Detection Method:Sandwich
Test principle:This assay employs a two-site sandwich ELISA to quantitate RRM1 in samples. An antibody specific for RRM1 has been pre-coated onto a microplate. Standards and samples are pipetted into the wells and anyRRM1 present is bound by the immobilized antibody. After removing any unbound substances, a biotin-conjugated antibody specific for RRM1 is added to the wells. After washing, Streptavidin conjugated Horseradish Peroxidase (HRP) is added to the wells. Following a wash to remove any unbound avidin-enzyme reagent, a substrate solution is added to the wells and color develops in proportion to the amount of RRM1 bound in the initial step. The color development is stopped and the intensity of the color is measured.

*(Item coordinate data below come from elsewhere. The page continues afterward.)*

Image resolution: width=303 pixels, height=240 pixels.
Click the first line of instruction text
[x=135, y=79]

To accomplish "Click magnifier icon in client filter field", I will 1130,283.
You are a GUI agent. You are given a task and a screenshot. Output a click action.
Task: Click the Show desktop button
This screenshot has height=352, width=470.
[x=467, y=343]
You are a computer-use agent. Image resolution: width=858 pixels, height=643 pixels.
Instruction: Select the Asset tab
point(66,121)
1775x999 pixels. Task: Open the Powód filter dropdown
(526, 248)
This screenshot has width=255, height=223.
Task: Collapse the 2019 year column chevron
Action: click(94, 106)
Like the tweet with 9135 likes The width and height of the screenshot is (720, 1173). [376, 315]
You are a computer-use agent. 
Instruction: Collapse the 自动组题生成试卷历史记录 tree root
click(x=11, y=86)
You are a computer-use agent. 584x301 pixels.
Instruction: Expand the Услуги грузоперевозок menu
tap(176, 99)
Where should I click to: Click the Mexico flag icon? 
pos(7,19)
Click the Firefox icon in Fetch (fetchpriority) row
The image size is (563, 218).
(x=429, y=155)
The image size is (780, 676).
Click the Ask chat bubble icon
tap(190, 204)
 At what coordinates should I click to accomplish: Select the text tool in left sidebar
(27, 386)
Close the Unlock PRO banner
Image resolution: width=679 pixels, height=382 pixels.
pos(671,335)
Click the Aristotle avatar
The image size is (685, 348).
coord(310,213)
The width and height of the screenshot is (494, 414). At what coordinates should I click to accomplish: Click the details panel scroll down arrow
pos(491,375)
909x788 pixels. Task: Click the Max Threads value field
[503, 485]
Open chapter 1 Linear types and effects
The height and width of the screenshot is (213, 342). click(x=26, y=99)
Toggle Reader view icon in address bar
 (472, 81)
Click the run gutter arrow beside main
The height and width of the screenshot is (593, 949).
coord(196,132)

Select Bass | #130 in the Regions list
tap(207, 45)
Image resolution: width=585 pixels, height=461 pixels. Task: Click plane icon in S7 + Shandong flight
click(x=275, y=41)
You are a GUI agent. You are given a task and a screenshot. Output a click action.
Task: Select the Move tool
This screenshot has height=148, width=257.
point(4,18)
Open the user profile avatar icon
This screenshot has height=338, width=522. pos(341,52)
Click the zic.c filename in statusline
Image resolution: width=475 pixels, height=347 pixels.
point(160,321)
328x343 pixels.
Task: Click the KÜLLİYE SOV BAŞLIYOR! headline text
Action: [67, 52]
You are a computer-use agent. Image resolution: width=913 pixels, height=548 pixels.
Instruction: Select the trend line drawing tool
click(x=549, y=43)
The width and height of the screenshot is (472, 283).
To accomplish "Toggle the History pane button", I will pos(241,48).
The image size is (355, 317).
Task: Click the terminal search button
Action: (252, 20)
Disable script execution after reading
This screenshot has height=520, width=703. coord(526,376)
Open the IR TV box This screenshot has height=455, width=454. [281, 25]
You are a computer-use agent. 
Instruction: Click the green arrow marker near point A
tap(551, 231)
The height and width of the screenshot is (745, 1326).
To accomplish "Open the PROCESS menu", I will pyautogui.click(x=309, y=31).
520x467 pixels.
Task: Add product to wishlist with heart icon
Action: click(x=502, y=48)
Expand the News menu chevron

Product Overview:RRM1 encodes one of two non-identical subunits which constitute ribonucleoside-diphosphate reductase, an enzyme essential for the production of deoxyribonucleotides prior to DNA synthesis in S phase of dividing cells. It is one of several genes located in the imprinted gene domain of 11p15.5, an important tumor-suppressor gene region. Alterations in this region have been associated with the Beckwith-Wiedemann syndrome, Wilms tumor, rhabdomyosarcoma, adrenocortical carcinoma, and lung, ovarian, and breast cancer. This gene may play a role in malignancies and disease that involve this region. This gene is oriented in a head-to-tail configuration with the stromal interaction molecule 1 gene (STIM1), with the 3' end of STIM1 situated 1.6 kb from the 5' end of this gene.